I descended the stairs to the lower level facilities to wash my face and brush my teeth and took my place at the rear of a short line of fellow passengers. In those days, shortly before Amtrak, train riders were a mixed lot, with some riding because they would not travel by air, others because they just loved trains and others because train travel was almost as affordable as a commercial bus and extremely more comfortable for an overnight trip. Even so, my coach was only about 25 percent full, which the conductor said was about average. The Texas Chief was losing considerable sums and would continue to do so after the takeover by Amtrak -- right up to the train's eventual discontinuation in October of 1979.
|F Units in Oklahoma City.|
|Caboose at Curtis Hill, Oklahoma.|
The ride from Joliet, Illinois into Chicago was especially rough, like driving a pick-up through a mud hole. The conductor told me that the tracks were owned by Gulf, Mobile and Ohio and were not particularly well-maintained. I do not know if the ownership part of that statement was true, but the lack of maintenance part certainly was.

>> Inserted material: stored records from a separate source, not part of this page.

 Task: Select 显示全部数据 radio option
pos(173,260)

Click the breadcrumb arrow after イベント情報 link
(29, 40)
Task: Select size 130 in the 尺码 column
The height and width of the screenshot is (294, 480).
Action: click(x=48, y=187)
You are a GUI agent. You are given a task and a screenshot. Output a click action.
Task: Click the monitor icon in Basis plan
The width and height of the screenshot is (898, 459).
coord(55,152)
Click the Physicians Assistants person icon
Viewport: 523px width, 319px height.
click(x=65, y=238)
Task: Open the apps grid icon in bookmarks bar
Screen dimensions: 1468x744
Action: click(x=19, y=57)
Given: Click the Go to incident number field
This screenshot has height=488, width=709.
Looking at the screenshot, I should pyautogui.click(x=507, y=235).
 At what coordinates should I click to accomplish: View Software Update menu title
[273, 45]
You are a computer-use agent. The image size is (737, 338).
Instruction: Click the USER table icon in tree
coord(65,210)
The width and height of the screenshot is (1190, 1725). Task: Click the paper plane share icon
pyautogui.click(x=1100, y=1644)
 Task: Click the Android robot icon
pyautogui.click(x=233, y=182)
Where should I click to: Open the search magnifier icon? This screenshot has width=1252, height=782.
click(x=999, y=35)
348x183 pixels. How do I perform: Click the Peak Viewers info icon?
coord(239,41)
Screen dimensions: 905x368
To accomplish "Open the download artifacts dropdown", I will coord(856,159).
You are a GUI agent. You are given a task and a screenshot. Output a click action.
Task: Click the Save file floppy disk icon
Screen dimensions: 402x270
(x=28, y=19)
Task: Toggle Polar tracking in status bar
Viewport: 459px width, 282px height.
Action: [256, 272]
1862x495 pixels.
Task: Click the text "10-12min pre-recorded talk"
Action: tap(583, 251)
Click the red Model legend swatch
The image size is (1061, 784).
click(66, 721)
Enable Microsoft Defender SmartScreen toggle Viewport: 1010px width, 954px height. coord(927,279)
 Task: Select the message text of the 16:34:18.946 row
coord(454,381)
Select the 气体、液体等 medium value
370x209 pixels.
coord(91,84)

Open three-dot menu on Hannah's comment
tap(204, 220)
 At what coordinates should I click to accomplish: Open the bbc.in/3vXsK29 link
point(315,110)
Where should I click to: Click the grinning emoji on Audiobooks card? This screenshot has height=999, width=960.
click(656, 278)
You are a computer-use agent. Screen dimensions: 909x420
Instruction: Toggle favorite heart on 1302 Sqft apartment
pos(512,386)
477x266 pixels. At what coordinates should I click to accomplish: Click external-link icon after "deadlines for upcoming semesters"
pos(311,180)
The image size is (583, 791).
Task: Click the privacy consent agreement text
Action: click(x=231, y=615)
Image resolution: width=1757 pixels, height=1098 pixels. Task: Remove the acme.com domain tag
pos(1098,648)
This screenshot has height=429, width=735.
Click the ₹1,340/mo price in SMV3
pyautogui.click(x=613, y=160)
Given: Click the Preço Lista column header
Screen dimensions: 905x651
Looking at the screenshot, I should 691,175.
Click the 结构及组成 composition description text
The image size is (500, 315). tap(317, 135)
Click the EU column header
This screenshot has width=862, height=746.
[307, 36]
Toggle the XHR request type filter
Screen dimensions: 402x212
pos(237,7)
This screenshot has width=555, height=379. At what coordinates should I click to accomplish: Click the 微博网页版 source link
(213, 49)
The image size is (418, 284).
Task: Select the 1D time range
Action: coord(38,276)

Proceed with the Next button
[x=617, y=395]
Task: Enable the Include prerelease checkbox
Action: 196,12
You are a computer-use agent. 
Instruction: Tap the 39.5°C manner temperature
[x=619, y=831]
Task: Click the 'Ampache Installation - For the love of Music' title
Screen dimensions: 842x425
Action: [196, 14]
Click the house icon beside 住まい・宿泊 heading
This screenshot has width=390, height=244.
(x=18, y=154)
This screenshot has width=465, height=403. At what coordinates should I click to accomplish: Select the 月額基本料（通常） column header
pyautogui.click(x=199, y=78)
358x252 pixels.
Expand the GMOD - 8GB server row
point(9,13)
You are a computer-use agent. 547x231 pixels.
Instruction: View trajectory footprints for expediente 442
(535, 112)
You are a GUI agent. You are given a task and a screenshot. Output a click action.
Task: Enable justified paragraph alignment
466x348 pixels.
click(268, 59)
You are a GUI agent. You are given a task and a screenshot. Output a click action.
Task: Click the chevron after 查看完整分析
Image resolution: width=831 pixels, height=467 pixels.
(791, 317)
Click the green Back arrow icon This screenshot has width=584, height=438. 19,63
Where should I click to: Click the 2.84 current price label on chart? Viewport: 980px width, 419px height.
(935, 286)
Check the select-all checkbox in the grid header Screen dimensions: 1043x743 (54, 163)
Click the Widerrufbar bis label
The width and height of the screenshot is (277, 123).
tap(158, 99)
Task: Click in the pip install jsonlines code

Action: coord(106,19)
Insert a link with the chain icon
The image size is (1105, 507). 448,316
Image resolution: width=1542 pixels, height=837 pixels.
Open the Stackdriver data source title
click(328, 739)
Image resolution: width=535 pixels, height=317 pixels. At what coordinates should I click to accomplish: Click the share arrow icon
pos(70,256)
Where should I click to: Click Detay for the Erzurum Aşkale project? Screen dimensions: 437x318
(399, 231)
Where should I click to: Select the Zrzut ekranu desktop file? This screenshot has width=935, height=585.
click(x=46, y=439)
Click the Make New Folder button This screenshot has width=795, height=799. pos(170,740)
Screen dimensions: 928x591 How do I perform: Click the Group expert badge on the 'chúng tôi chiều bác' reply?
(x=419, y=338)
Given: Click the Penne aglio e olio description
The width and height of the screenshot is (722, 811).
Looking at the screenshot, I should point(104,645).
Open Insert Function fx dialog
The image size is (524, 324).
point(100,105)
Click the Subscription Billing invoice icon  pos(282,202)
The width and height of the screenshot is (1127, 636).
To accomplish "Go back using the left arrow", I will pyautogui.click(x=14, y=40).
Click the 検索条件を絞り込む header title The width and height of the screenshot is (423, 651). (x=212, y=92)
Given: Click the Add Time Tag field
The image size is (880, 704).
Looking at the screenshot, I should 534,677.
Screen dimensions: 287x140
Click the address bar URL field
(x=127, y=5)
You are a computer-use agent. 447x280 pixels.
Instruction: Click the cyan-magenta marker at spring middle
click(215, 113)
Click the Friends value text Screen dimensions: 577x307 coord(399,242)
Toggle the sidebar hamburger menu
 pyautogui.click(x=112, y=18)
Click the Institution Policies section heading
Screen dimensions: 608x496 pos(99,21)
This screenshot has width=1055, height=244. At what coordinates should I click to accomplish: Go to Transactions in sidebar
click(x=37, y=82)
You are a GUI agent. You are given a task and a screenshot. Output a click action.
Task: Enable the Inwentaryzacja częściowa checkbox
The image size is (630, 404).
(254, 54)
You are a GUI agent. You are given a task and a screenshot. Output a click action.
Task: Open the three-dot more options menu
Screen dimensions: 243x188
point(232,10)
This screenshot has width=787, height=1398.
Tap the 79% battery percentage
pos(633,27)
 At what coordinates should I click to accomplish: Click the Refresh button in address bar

As we neared the big city, we began to see junk yards, smoke stacks, small houses huddled together in rows like sausages, highways jammed with vehicles, huge high voltage lines and towers that rose above the tracks like skeletons. I had never lived in an area dominated by heavy industry, and Chicago was a revelation. Many do not like the brick factories darkened by years of smoke. Many do not like the mile upon mile of railroad yards. Many do not like the cold winters and humid summers. But I was mesmerized. This place was big! Really big! I felt intimidated but determined not to allow anyone to find out.
|Two GP-9's power a local freight north of Edmond, Oklahoma, in 1971. Notice the jointed rail and caboose. Today (2019), this area is surrounded on all sides by houses, an elementary school and a gas station with about 15 pumps.|
|Edmond, Oklahoma -- 1980's. Today, the tracks are hidden behind large cedar trees, and the cemetery is filled with headstones.|
|Washita River in South Central Oklahoma -- 1980's.|
The Deaborn Street Station where we de-trained was a monument to another era, when railroads were the only means of long distance travel, and railroad stations were built like cathedrals to the God of the rails. Opened in 1885 and the oldest of Chicago's passenger terminals, the three-story exterior and twelve-story clock tower combined pink granite and red brick topped by steeply-sloped roofs. Modifications following a 1922 fire included eliminating the pitched roofs. Following is an image from the early 20th century, before the modifications, when the station was in its prime.
By the time of my arrival, however, the station looked like an old man who had once been athletic and handsome but whose better years were in the past. Glimpses of the "old days" were still visible in the physique and eyes, but the general appearance was of decline. Here is a picture after the modifications, looking similar to what I saw upon my arrival in Chicago.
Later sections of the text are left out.